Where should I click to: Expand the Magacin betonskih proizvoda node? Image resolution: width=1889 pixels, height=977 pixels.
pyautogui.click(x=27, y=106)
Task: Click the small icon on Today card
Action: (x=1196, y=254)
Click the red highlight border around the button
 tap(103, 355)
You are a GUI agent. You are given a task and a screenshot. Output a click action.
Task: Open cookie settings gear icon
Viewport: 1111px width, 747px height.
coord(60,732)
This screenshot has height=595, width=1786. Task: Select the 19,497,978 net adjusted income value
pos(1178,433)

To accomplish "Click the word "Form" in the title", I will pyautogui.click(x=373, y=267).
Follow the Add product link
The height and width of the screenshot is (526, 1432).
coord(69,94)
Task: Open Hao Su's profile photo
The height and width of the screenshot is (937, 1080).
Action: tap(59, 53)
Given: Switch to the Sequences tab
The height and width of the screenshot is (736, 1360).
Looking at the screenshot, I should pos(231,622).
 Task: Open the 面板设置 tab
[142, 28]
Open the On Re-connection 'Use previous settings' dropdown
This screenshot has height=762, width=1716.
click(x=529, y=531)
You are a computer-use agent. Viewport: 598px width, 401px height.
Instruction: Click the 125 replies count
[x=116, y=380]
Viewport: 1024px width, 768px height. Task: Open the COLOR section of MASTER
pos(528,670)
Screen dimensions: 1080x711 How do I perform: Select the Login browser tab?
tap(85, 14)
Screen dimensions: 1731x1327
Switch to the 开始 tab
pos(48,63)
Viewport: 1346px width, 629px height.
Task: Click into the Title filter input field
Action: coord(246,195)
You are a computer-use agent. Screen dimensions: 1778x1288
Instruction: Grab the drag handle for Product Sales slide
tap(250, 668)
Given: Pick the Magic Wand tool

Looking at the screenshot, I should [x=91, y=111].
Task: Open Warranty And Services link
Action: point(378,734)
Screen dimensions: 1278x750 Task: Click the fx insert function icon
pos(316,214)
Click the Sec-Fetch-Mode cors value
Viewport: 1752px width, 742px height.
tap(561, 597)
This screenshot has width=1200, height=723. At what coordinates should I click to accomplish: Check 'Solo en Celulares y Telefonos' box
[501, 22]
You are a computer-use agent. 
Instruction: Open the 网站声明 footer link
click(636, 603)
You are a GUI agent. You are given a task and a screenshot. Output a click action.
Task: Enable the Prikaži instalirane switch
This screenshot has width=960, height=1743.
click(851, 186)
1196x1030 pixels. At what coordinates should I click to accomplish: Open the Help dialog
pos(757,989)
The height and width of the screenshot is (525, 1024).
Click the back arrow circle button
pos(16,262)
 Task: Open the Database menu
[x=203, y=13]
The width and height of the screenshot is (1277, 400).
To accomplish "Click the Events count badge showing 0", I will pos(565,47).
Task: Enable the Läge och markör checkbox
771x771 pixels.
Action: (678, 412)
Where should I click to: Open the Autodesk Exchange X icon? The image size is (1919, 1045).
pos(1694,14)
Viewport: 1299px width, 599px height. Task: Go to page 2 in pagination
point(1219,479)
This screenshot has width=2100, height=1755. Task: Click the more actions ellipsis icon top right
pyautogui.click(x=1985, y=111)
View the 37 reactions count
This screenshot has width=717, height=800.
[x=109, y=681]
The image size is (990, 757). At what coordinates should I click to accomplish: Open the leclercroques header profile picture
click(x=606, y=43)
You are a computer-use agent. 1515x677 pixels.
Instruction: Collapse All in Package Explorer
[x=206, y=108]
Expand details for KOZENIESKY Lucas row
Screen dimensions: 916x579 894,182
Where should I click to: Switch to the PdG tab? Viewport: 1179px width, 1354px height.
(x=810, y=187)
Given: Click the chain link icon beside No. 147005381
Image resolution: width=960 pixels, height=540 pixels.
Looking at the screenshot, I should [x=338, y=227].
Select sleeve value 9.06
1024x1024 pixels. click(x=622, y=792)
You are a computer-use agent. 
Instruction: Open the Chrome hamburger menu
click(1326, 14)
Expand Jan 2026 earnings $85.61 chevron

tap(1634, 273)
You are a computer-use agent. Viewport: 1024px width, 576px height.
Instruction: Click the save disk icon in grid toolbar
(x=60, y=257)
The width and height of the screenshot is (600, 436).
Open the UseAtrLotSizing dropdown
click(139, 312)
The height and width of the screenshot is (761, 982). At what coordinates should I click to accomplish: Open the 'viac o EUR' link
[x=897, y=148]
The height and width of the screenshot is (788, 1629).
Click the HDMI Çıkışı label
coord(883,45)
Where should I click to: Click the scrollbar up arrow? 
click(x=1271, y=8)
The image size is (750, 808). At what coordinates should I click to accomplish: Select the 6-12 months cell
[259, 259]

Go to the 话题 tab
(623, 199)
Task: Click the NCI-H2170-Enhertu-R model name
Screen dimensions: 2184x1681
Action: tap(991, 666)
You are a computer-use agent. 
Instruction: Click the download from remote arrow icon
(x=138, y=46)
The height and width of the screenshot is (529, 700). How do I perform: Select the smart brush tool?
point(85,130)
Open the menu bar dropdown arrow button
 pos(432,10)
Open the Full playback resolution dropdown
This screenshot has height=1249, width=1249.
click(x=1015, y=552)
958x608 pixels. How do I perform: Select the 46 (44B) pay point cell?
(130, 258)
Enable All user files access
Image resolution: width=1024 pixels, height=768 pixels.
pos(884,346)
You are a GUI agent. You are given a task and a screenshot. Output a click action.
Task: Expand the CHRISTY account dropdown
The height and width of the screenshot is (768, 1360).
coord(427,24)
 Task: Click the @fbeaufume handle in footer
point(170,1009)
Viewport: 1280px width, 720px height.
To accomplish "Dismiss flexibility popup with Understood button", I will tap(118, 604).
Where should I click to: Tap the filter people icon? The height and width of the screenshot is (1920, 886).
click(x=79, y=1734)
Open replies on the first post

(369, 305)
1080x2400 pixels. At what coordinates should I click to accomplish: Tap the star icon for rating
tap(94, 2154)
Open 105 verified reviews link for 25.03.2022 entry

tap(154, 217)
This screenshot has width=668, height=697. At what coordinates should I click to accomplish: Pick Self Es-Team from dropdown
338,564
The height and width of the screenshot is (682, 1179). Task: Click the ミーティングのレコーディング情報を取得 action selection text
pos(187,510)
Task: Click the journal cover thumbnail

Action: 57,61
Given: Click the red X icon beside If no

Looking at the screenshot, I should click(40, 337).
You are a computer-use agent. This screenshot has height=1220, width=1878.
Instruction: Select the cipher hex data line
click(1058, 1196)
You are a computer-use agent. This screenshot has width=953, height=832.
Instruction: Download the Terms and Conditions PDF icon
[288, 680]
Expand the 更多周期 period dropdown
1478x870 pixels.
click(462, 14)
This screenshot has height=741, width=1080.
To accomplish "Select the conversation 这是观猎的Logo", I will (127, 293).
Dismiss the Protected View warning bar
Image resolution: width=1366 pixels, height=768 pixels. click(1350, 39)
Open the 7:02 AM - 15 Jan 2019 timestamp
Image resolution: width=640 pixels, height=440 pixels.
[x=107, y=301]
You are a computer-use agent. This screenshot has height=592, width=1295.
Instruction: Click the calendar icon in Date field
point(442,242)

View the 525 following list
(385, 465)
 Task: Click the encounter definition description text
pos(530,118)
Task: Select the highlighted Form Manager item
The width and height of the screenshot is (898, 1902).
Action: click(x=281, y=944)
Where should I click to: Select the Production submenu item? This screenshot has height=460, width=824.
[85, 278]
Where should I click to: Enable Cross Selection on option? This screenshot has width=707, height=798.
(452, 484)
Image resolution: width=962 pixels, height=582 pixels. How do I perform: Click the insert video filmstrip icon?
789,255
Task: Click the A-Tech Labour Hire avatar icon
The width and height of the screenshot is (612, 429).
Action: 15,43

INSTRUCTIONS FOR THE TASK:
Transcribe, please, every line from the first line of the listing above through the line with "Task: Open Hao Su's profile photo". Keep both ends and nothing else.

WRITTEN ANSWER:
Where should I click to: Expand the Magacin betonskih proizvoda node? Image resolution: width=1889 pixels, height=977 pixels.
pyautogui.click(x=27, y=106)
Task: Click the small icon on Today card
Action: (x=1196, y=254)
Click the red highlight border around the button
 tap(103, 355)
You are a GUI agent. You are given a task and a screenshot. Output a click action.
Task: Open cookie settings gear icon
Viewport: 1111px width, 747px height.
coord(60,732)
This screenshot has height=595, width=1786. Task: Select the 19,497,978 net adjusted income value
pos(1178,433)

To accomplish "Click the word "Form" in the title", I will pyautogui.click(x=373, y=267).
Follow the Add product link
The height and width of the screenshot is (526, 1432).
coord(69,94)
Task: Open Hao Su's profile photo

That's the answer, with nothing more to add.